▸ SOURCE EXTRACT

******

In October 2021, Refashionista writer Jillian Owens passed away. A year later, a loyal reader remembers her — and the newsletter she left behind.

In March 2020, blogger Jillian Owens was flying high. She had just made a major transition in her life thanks to an unexpected change at her day job. When she wasn’t publishing online, Owens paid the bills with marketing work. Unfortunately, her company didn’t hesitate to let her go when they fell on hard times at the start of the pandemic. 

Rather than take it as a setback to her career, Owens thought the new situation could be a boon for Refashionista, her then-ten-year-old blog and newsletter, which already had tens of thousands of followers. “I’m very confident I can make the blog work,” she told me in an interview over Skype at the time. “I’m ready to go full-time. I’ve worked really hard on this, and I think it’s there.”

But Owens never got to grow into her role as a full-time blogger or create the online course of her dreams. Only weeks after our big interview, she got devastating news: She had a tumor in her ovaries. And it was growing.

The ‘Private’ Thoughts of Online Writers

Mortality and its expression online changed over the years: Early creators are now older, not publishing, or even dead, leaving their work and their fans behind. As all of us live more of our lives on the internet, we have to face this reality more and more, not only as protagonists but as bystanders. 

My relationship with Owens and Refashionista was full-on parasocial love — an intimate, if one-sided, relationship. I read all her blogs and newsletters, I knew where she lived and how she spent her weekends, and I even knew her dog’s name.

I talked with Dara Greenwood, associate professor of psychological science and director of media studies at Vassar University, about this phenomenon. Writing online “might have the potential to engender a high level of intimacy,” she told me, even beyond the carefully cultivated sense of connection built on social media. This happens because of “the personal diary-style format and access to ostensibly ‘private’ thoughts, feelings, and experiences.” 

The deeply personal lives of the first wave of mommy blog writers in the early aughts grew to include once-taboo topics like divorce or death. Their dirty laundry inevitably came up as their creators aged. Rebecca Woolf, the author of Girl’s Gone Child, shared not only her husband’s sudden passing but photos of her children digging a hole for his ashes. Death comes for us all, and the internet very rarely forgets. The grief it creates is very real.

******

▸ DATASET RECORDS

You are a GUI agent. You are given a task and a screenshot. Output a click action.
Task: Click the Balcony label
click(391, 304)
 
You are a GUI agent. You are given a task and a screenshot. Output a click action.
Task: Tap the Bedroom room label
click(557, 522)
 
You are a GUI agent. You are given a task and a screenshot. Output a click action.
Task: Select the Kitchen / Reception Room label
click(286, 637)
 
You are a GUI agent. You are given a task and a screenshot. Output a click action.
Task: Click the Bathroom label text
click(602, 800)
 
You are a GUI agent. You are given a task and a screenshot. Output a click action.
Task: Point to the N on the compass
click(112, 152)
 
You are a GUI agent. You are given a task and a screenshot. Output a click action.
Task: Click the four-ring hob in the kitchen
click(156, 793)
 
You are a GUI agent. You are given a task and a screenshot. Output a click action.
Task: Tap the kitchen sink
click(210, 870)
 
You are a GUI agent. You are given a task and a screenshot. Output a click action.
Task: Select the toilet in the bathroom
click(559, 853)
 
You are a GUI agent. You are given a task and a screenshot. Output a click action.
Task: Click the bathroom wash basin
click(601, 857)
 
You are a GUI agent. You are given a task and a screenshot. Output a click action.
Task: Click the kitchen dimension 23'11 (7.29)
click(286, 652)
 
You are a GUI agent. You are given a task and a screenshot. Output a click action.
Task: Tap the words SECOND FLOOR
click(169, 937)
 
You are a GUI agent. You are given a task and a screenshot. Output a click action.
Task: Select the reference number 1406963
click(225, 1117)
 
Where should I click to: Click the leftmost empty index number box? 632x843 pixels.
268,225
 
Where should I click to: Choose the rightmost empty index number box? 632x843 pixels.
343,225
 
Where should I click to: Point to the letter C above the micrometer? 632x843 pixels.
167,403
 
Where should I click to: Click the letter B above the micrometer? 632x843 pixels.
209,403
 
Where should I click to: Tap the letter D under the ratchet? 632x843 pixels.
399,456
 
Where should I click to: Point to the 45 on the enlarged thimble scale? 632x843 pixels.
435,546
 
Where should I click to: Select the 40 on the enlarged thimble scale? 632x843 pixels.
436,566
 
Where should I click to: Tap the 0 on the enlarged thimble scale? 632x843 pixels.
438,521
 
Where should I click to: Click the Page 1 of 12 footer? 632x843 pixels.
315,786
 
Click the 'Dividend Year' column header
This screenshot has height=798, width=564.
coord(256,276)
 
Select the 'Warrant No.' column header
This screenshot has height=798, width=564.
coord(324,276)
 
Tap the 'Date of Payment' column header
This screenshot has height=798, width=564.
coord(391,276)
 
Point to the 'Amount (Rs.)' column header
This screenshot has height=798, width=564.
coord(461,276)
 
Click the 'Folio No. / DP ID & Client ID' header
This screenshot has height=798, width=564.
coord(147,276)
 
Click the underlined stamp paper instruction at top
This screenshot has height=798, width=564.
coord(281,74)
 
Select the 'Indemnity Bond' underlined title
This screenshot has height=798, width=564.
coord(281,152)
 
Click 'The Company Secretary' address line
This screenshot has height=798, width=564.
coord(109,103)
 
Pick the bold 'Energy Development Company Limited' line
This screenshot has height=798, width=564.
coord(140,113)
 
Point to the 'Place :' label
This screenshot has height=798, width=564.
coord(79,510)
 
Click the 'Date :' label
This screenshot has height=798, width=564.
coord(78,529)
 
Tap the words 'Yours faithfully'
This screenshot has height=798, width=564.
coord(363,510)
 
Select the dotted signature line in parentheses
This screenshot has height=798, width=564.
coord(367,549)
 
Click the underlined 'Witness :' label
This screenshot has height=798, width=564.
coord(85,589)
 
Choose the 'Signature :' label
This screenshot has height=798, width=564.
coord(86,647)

******

▸ ASSIGNMENT A
List every person the Refashionista piece mentions by full name.
▸ ASSIGNMENT B
Reproduce the passage of the Refashionista piece starting at "But Owens never" and ending at "her dog’s name.".

▸ EXERCISE ANSWER A
Jillian Owens
Dara Greenwood
Rebecca Woolf

▸ EXERCISE ANSWER B
But Owens never got to grow into her role as a full-time blogger or create the online course of her dreams. Only weeks after our big interview, she got devastating news: She had a tumor in her ovaries. And it was growing.

The ‘Private’ Thoughts of Online Writers

Mortality and its expression online changed over the years: Early creators are now older, not publishing, or even dead, leaving their work and their fans behind. As all of us live more of our lives on the internet, we have to face this reality more and more, not only as protagonists but as bystanders. 

My relationship with Owens and Refashionista was full-on parasocial love — an intimate, if one-sided, relationship. I read all her blogs and newsletters, I knew where she lived and how she spent her weekends, and I even knew her dog’s name.